■ **Exercise text**:
On behalf of Tillman & Associates, Attorneys at Law posted in workplace illnesses on Wednesday, October 14, 2015.
When people think of job-related illnesses, breast cancer usually isn’t the first one that comes to mind. However, a report that represents findings from a quarter-century of scientific studies found links between chemicals and toxic substances to which some women are exposed in the workplace and this potentially-fatal form of cancer.
The report notes that women have “historically been excluded” from workplace safety studies, “which means that health issues that predominantly affect women, including breast cancer, have been at best understudied and at worst ignored.”
The report says that research on the issue is still “inadequate.” However, it notes “there is enough to raise alarm about women’s work, occupational exposures and breast cancer.” Among the toxic materials linked to breast cancer are pesticides, solvents and tobacco smoke. The report blames a lack of exposure limits or inadequate limits regarding these substances by the Occupational Safety and Health Administration.
The report contends that regulators like OSHA, legislators and researchers need to do more to mandate policies and enact laws “to protect worker health.” It was not reported whether those employed in specific jobs or industries were more likely to be exposed to materials that could cause breast cancer. Another study in Canada, however, found that women who worked in the automotive plastics industry in Canada were five times more likely to develop breast cancer than other women.
It may be difficult to prove that any particular illness was caused by exposure to particular substances in the workplace. However, if enough people come forward, links between these substances and illnesses can be investigated and changes can be made to improve workplace safety in Georgia and throughout the country.

■ **Complete the following**:
- a) List the toxic materials that the breast cancer article says are linked to breast cancer.
- b) Shorten the paragraph of the breast cancer article that begins "The report contends that regulators" while keeping its main facts.
- c) According to the breast cancer article, how much more likely to develop breast cancer were women who worked in the automotive plastics industry in Canada?
Use only the breast cancer article to complete these tasks.

■ **Extracted data**:

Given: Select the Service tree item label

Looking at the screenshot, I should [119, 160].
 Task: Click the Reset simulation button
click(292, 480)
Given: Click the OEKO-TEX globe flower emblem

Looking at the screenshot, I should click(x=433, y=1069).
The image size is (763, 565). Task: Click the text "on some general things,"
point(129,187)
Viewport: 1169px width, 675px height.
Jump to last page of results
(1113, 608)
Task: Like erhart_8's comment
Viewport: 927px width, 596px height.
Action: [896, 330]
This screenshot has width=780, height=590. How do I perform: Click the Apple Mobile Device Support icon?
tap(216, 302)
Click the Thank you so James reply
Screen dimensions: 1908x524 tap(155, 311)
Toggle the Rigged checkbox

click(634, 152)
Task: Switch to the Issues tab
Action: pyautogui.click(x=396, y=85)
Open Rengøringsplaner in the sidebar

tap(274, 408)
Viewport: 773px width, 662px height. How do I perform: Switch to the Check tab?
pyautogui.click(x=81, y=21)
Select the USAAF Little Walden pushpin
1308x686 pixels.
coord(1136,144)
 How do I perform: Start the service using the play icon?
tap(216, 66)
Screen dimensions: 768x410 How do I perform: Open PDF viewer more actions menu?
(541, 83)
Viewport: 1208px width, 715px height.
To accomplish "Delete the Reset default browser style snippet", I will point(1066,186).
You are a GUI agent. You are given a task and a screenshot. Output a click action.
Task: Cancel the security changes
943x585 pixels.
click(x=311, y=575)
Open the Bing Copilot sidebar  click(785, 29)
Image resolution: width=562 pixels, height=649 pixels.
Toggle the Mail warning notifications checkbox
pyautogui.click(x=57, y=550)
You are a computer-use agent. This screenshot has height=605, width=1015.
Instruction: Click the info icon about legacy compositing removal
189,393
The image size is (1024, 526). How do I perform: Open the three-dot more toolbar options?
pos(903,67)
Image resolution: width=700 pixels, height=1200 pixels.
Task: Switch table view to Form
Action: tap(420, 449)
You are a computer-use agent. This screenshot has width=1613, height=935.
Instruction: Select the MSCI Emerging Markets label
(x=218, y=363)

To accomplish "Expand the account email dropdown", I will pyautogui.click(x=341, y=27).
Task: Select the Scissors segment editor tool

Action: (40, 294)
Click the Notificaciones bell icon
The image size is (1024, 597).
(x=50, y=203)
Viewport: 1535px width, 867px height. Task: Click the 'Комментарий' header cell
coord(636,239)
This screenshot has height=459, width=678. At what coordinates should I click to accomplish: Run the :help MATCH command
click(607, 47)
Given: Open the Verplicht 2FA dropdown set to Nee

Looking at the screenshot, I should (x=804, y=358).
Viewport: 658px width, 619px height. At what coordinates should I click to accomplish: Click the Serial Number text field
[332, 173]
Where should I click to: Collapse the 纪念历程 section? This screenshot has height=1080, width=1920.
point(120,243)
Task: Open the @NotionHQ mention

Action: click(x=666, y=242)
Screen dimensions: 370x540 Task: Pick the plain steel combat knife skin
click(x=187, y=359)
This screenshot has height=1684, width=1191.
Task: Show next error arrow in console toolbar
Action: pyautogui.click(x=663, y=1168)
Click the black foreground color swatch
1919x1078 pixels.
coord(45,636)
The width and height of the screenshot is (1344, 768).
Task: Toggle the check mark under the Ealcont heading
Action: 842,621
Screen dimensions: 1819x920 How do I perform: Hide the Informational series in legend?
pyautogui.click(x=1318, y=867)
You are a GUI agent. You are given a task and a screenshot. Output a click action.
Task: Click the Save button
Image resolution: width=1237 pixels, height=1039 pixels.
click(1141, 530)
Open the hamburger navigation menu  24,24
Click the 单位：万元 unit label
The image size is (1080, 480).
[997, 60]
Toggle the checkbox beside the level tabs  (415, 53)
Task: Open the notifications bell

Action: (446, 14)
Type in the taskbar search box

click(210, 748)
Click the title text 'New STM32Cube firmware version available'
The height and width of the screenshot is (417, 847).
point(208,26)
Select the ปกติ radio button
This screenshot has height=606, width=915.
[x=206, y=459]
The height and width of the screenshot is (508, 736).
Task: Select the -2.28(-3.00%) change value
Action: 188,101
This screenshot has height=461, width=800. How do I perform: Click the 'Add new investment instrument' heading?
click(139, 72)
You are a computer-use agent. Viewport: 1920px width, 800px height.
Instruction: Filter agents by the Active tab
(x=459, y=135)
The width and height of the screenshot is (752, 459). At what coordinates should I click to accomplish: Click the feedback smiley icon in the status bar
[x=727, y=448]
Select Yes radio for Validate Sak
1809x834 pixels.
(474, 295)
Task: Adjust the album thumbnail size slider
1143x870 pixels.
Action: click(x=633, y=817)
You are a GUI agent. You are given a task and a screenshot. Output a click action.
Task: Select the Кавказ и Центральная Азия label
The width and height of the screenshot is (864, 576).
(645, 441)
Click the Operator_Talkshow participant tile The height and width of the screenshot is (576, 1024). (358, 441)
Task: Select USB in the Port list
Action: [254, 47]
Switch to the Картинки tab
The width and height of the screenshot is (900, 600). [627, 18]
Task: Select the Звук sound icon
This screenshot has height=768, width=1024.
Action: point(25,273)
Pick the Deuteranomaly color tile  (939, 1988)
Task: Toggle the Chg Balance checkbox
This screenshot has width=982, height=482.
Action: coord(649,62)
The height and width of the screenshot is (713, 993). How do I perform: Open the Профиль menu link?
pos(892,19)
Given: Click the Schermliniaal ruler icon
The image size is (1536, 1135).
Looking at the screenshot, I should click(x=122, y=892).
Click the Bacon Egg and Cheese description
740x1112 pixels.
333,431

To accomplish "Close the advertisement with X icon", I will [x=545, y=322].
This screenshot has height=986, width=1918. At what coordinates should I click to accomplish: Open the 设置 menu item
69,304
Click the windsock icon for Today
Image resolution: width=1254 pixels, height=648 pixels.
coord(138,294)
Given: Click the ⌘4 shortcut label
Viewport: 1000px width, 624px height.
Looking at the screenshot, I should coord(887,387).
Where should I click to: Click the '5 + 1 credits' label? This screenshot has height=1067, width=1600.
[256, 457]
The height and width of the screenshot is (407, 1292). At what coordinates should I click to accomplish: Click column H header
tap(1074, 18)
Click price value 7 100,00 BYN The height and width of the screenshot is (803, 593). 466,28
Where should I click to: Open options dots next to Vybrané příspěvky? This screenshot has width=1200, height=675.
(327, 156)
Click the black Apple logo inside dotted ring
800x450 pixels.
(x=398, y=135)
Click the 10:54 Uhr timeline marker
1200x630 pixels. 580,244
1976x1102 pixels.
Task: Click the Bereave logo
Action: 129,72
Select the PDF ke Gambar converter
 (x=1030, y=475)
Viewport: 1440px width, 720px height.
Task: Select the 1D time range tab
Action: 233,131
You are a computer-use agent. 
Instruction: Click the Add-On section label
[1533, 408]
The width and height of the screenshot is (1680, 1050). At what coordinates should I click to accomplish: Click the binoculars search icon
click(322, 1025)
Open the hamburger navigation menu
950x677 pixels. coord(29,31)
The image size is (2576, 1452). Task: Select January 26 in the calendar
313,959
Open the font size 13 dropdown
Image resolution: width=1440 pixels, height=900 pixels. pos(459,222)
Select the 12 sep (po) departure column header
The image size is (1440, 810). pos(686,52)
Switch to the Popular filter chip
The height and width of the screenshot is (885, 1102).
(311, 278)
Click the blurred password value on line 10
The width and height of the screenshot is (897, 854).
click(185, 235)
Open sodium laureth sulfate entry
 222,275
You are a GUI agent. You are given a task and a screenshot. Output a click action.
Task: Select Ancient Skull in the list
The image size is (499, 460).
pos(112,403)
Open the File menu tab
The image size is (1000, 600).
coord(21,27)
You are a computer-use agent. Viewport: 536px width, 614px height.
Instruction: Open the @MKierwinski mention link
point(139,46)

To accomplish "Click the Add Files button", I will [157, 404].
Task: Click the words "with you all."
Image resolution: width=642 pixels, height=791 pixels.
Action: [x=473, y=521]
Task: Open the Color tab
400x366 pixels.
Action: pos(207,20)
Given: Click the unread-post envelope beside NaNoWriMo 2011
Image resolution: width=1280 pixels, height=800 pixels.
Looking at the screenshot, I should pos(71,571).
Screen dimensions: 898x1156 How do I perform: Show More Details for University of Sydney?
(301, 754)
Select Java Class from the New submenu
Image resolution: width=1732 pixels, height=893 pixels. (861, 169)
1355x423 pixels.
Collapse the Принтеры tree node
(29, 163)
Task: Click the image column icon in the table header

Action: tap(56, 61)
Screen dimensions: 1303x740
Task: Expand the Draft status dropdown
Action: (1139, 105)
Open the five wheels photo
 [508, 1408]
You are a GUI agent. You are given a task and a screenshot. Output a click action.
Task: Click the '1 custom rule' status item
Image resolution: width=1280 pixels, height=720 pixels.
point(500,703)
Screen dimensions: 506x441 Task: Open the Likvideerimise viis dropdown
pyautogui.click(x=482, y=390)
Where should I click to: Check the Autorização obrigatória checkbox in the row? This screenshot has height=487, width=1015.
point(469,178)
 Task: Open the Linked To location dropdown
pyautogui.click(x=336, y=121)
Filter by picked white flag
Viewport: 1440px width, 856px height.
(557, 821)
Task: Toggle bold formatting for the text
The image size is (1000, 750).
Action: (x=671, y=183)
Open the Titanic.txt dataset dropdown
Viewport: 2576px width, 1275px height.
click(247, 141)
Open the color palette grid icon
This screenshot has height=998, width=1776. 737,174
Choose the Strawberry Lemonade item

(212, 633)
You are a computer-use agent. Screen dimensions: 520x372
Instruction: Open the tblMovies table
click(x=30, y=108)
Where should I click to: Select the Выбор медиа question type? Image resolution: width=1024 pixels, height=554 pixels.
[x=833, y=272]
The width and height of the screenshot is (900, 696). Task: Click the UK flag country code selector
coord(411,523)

■ **Responses per task**:
- a) Pesticides, solvents, tobacco smoke

- b) The report urges regulators such as OSHA, legislators and researchers to do more to mandate policies and enact laws protecting worker health. It was not reported whether specific jobs or industries carried higher exposure to materials that could cause breast cancer. A separate Canadian study, however, found that women in Canada's automotive plastics industry were five times more likely than other women to develop breast cancer.

- c) Five times more likely than other women.